Il lettore ideale di Racconti edizioni potresti essere tu




Per leggere solo storie brevi, nuove e classiche, per ricordarsi di Kafka, amare i libri bianchi, ascoltare gli oracoli e candidarsi a prototipo di lettore di Racconti edizioni, leggete l'intervista all'ora del tè a Stefano Friani, che nel 2016 ha fondato la casa editrice con Emanuele Giammarco. 

Racconti è una casa editrice giovane giovane e ha subito conquistato i lettori e di certo i blogger, qual è stata la vostra strategia o non strategia per farvi conoscere?
Racconti fa il suo debutto sui social (all’inizio erano solo twitter e facebook, ora si è aggiunto da poco Instagram) il primo marzo del 2016 e da quel momento il nostro provetto social media manager Leonardo Neri ha adottato una voce scanzonata (prima no, prima era baritono) che crediamo sia piuttosto riconoscibile e sentiamo «nostra». L’idea era che si potessero comunicare i libri senza boria o alterigia, ma con un piglio un filo più orizzontale e dialogante. A parte i social bisogna dire che sono stati cruciali l’apporto delle fiere, delle presentazioni in giro per l’Italia e la conoscenza diretta con i lettori in quel vis à vis che può facilmente tramutarsi in un corpo a corpo che è il raccontare e possibilmente vendere i libri, facendoli incontrare a chi non sapeva ancora di volerli magari e a chi invece non vedeva l’ora di rinverdire vecchie conoscenze. Alcuni passaggi sulla carta stampata e non solo poi sono stati altrettanto fondamentali: penso alle interviste su Repubblica, il Foglio, il Giornale,  o all’attenzione riservataci dal Manifesto o Vanity Fair o Internazionale o Il Libraio e alle tante recensioni ottenute dai libri, praticamente ovunque, in una rassegna stampa davvero rilevante per le nostre dimensioni lillipuziane. Un ruolo da non sottovalutare – in questa «strategia comunicativa» molto a posteriori – lo ha giocato il nostro blog Altri animali, un luogo per l’appunto altro rispetto alla casa editrice in cui spesso trovano spazio cose magari afferenti ma non sempre in linea con le idee di chi la casa editrice la abita e la vive, uno spazio il più possibile rizomatico e plurale che ci serve per costruire anzitutto un discorso e poi, magari, una comunità e, già che ci siamo, coinvolgerla nel nostro progetto culturale. Non so se ti ho risposto, ma in buona sostanza credo che a convincere gli operatori di settore e i lettori a darci una credibilità che non sappiamo ancora se meritare o meno sia stata soprattutto l’idea di una casa editrice di soli racconti e l’epica sfigata di un’azione così donchisciottesca da non esserlo affatto. Forse l’idea era talmente buona che nemmeno noi siamo riusciti a sabotarla.

────────────────────────────────────────

Esercizi proposti:
1 – Secondo l'intervista su Racconti edizioni, chi è il social media manager della casa editrice?
2 – Le seguenti affermazioni concordano con l'intervista su Racconti edizioni? Rispondi sì o no a ciascuna, citando le parole decisive. (a) Racconti ha debuttato sui social il primo marzo del 2016. (b) Instagram era uno dei primi social usati dalla casa editrice. (c) Il blog della casa editrice si chiama Altri animali.

Materiale mostrato:

────────────────────────────────────────

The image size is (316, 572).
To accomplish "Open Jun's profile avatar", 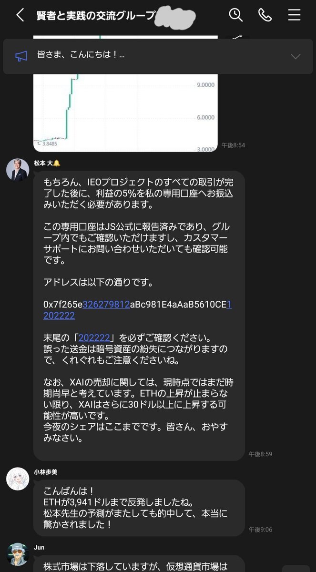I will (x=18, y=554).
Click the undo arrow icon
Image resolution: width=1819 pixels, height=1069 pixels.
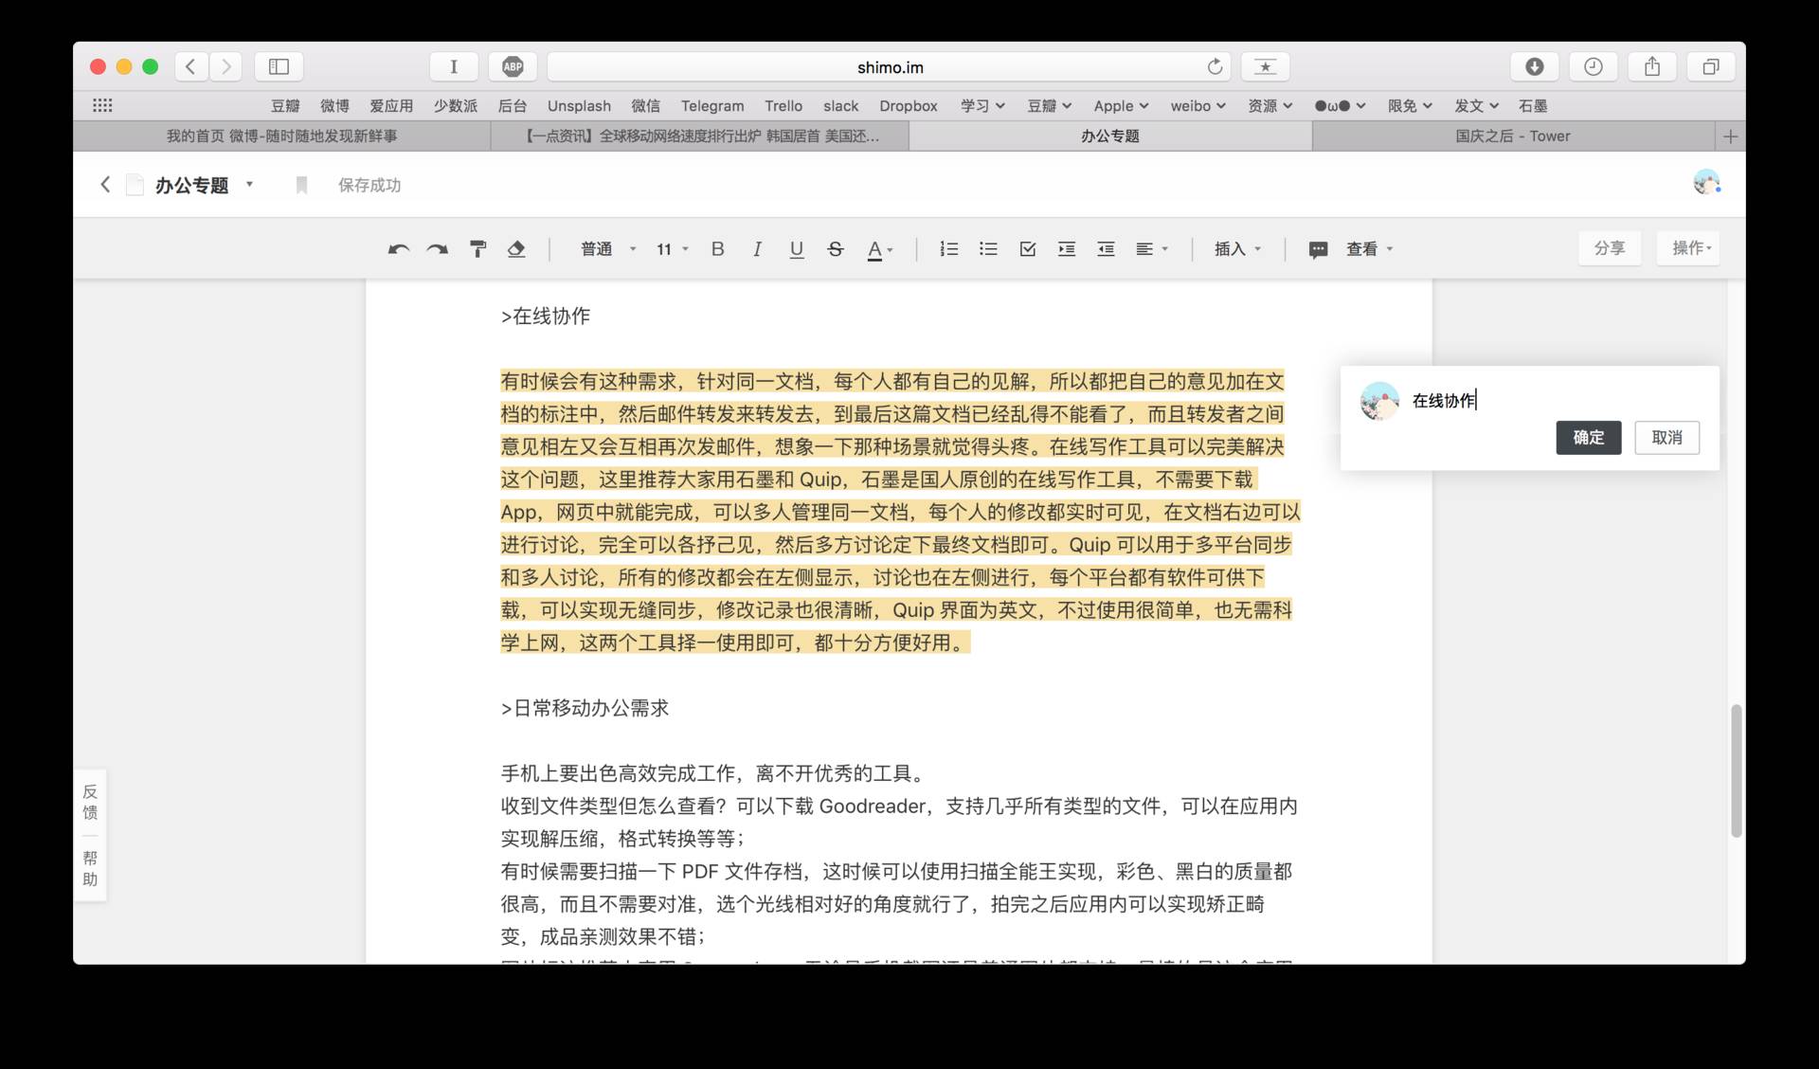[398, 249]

────────────────────────────────────────

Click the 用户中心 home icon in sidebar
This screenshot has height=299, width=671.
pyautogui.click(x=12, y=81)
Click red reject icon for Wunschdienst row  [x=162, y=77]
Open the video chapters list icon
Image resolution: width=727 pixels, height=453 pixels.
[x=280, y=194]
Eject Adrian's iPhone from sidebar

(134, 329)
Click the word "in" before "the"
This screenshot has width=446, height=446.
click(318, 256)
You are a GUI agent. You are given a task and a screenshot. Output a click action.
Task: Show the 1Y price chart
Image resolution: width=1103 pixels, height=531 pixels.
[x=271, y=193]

────────────────────────────────────────

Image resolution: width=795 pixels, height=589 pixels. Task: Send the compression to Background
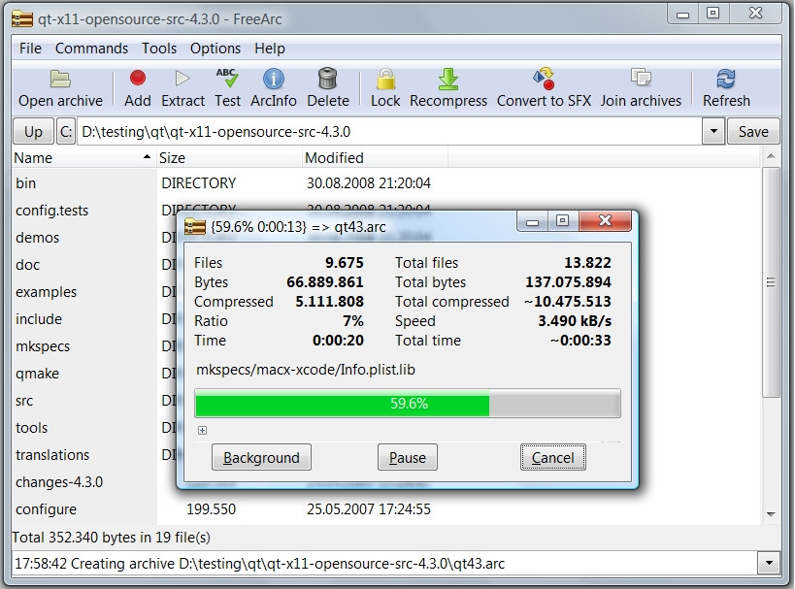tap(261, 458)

────────────────────────────────────────

Esercizio svolto:
1 – Leonardo Neri.

2 –
(a) Sì: «Racconti fa il suo debutto sui social (all’inizio erano solo twitter e facebook, ora si è aggiunto da poco Instagram) il primo marzo del 2016».
(b) No: «all’inizio erano solo twitter e facebook, ora si è aggiunto da poco Instagram».
(c) Sì: «il nostro blog Altri animali».